Shading represents areas on a graph where the solutions to an inequality exist. When you graph an inequality, the line divides the plane into two halves, and only one of them contains solutions to the inequality.

For the inequality \( y \geq \frac{1}{2}x - 4 \), the shaded region is above the boundary line. You determine which side to shade by testing a point not on the boundary. If it satisfies the inequality, that is the side to shade.

• Choose a test point, commonly \( (0,0) \), unless it’s on the line.
• Substitute the test point into the inequality.
• If the inequality holds true with the test point, shade the side containing that point.
• If not, shade the opposite side.

This process ensures you cover all correct solutions that satisfy the inequality.

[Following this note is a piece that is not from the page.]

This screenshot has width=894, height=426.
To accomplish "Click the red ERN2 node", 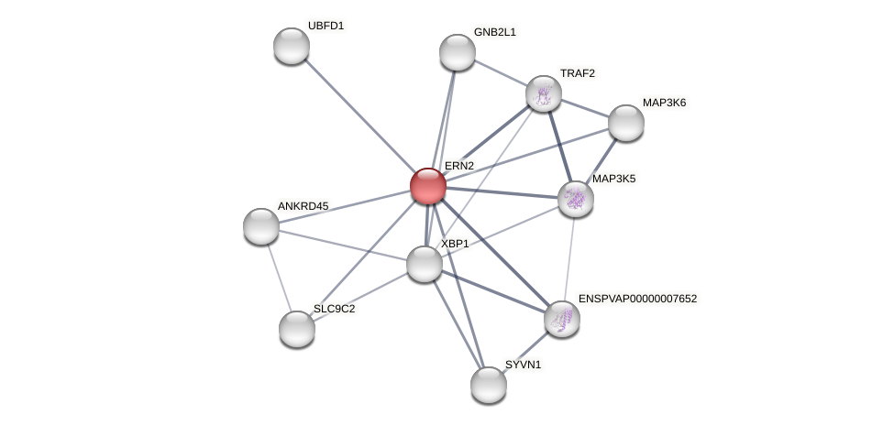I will click(428, 186).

The boundary line in the graph of an inequality helps you understand the limits of the area you must consider. It demarcates the set of points where the equation part of the inequality holds true, \( y = \frac{1}{2}x - 4 \) in our problem.

The boundary line will be solid if the inequality symbol is \( \geq \) or \( \leq \), as these symbols include the equality condition. This means any point on the line is a solution to the inequality as well.

• In the graph, a solid line means the points on the line are included in the solution set.
• Whereas, a dashed line indicates that points on the line are not included because the inequality is only "less than" (<) or "greater than" (>).

This distinction is crucial for accurately representing inequalities graphically.

Inequality symbols are critical in understanding the nature and solutions of inequalities. The symbols "<", "<=", ">", and ">=" indicate whether solutions include the boundary and which side of the boundary is correct.

In our example \( y \geq \frac{1}{2}x - 4 \):

• The symbol \( \geq \) signifies "greater than or equal to".
• This inequality includes the boundary line, hence the line is solid.
• Solutions are represented by points on and above the line, covering both equal and greater values of \( y \).

Understanding these symbols ensures you correctly interpret and graph the solutions, capturing all possible answers to the inequality.